I bought a new office chair. On sale. Good deal. It arrived in a box. Weighed a ton. When I opened the box, and saw the pieces, it seemed like a no brainer. The illustrated instructions had no words at all, just a bunch of letters and arrows pointing to parts. I began to attach the arms, then realized I had the seat backwards. I reversed the screws, started again. Then came the back of the chair. The picture just showed screwing the back into the arms. But it wouldn’t line up no matter what I did. (Did I mention it weighed a ton?) My husband Ron would periodically yell from the other room, “Do you need any help?” He was busy installing a new ceiling fan.

“No!” I was not going to turn girly and be subjected to another, “Well, you should have…”

I turned the allen wrench so much, and so hard that there are still indentations in my palms (office chair stigmata!) three days later. And then, I got the screw in! 

Except I didn’t. It fell right out. I screamed in frustration. Ron couldn’t take it any longer and came in. One look and, “Oh, this is not lined up correctly.” 

“No kidding! It was impossible! They must have made a mistake.”

He looked up at me in that warm, condescending way men have and said, “No, this is all done by machine. It’s perfect.” He pulled out the screw. “Oh dear, you’ve stripped the screw.”
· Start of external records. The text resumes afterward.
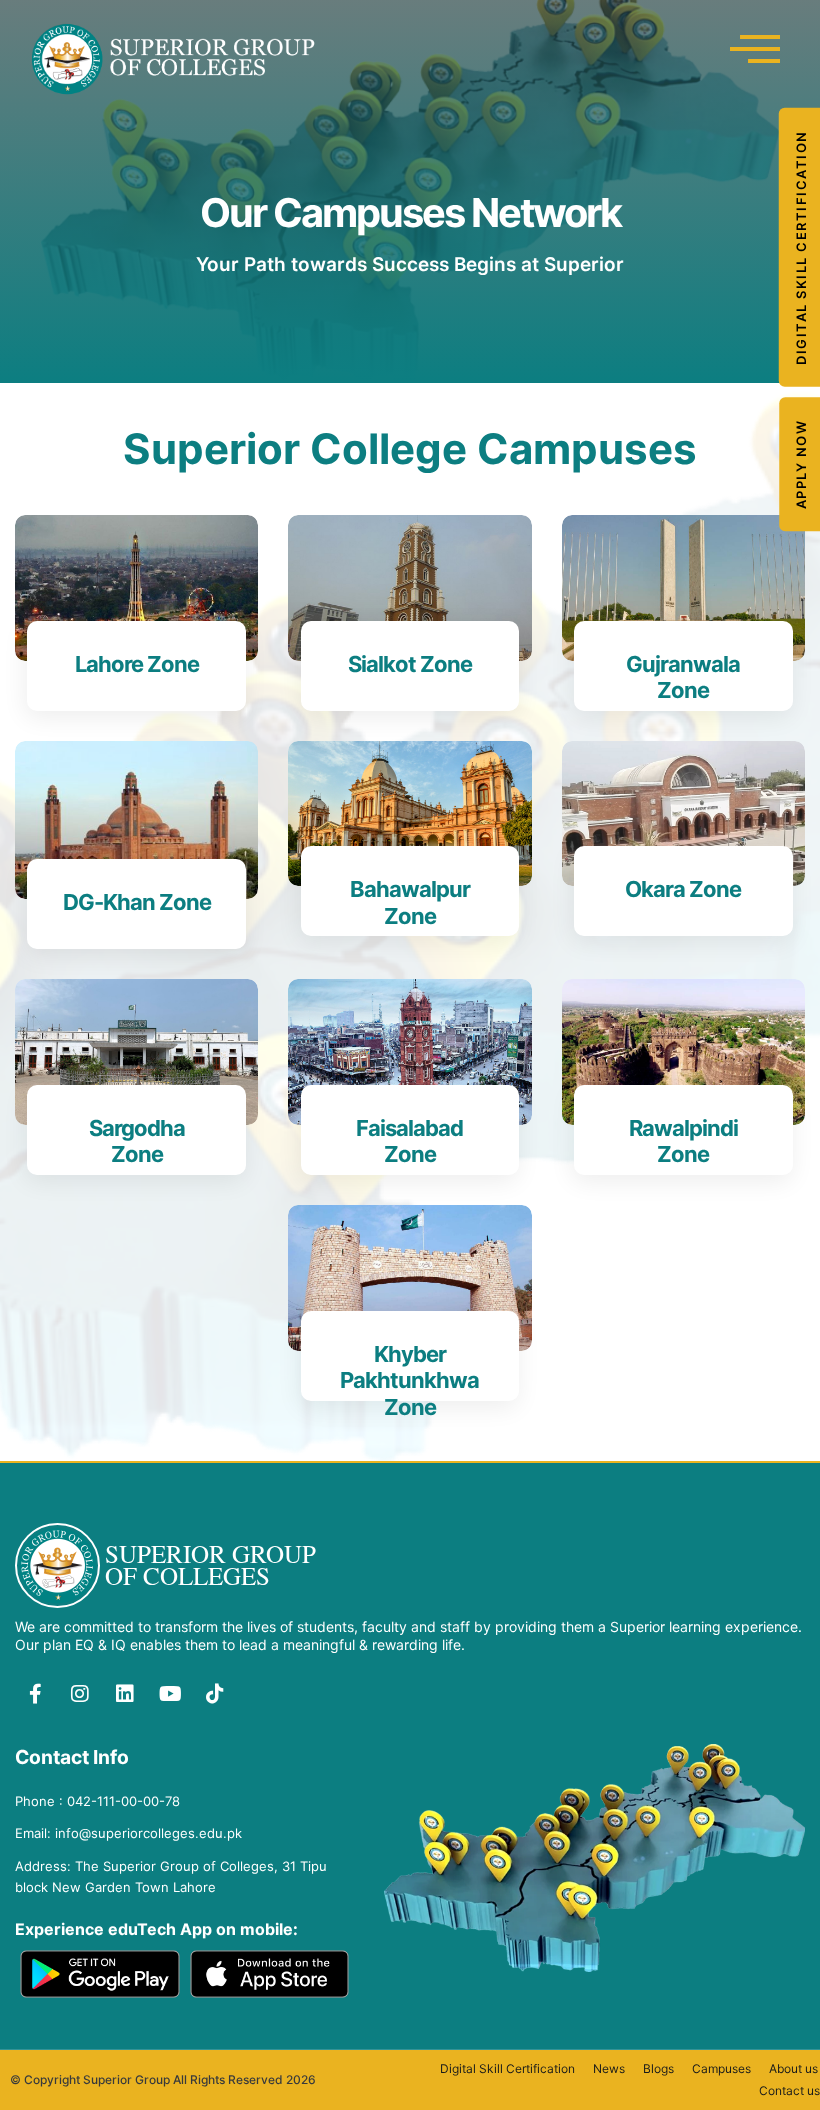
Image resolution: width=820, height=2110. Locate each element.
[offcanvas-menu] (755, 49)
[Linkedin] (125, 1694)
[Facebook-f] (35, 1694)
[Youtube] (170, 1694)
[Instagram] (80, 1694)
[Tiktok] (215, 1694)
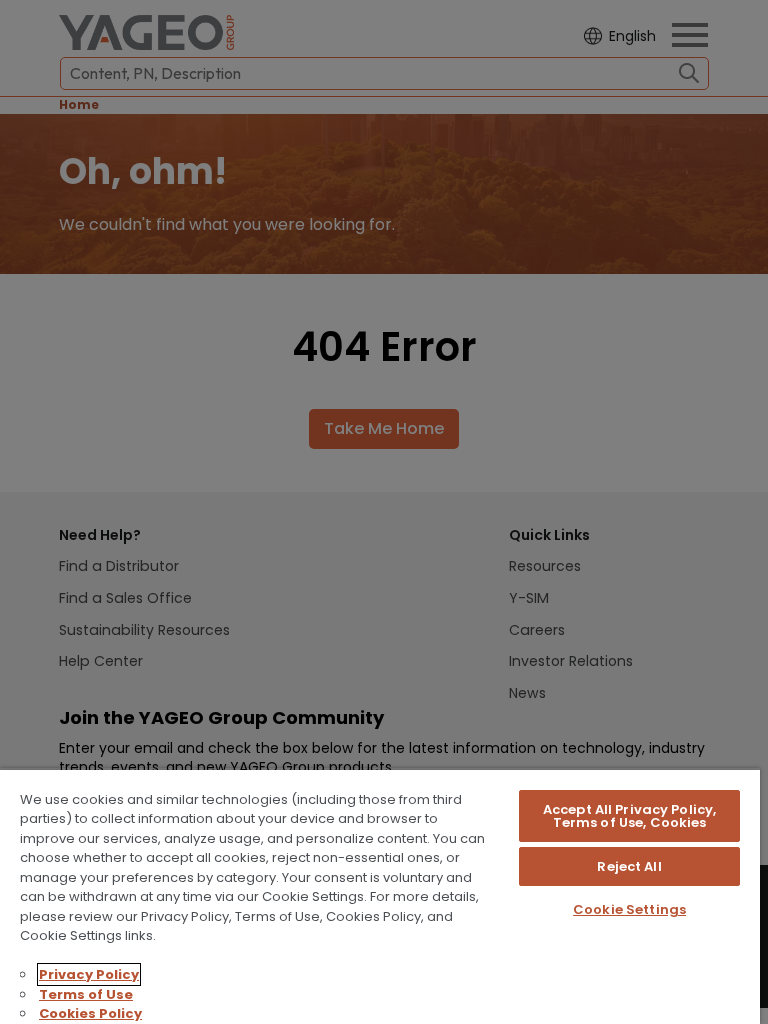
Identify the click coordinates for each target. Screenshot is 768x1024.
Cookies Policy (90, 1013)
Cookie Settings (629, 909)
Stripped the screw? What the…? 

“And you’ve probably stripped the threads inside the chair as well.” 

That familiar feeling, drowning in failure, began to overtake me. I couldn’t decide whether to scream “Waaahhhhh!” or an expletive. 

“I can’t send this back, they’ll know I ruined it.” 
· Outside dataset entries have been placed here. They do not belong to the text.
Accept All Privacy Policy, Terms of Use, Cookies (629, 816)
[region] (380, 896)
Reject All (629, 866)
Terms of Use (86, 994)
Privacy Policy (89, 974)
He sat back. “We have to call Stephane.” Stephane is our resident mechanical genius.

“But, you said I stripped the threads.”

“Stephane has a tool that can reverse the threads.”

Reversibility! You can even reverse damaged threads…if you know what you are doing. 

“You really shouldn’t be afraid to ask for help if you don’t understand things,” smiled Ron, practically patting me on the head. He went back to his fan. There was a crash. A curse. He stormed into the kitchen. I looked at the dangling wires and the chaos on the floor. Ron sighed. “When did you say Stephane is coming?” 

You make a plan. You execute the plan. You reflect on the plan. You make another plan. If you know what you’re doing, you can do what you want. Sometimes that means asking for help.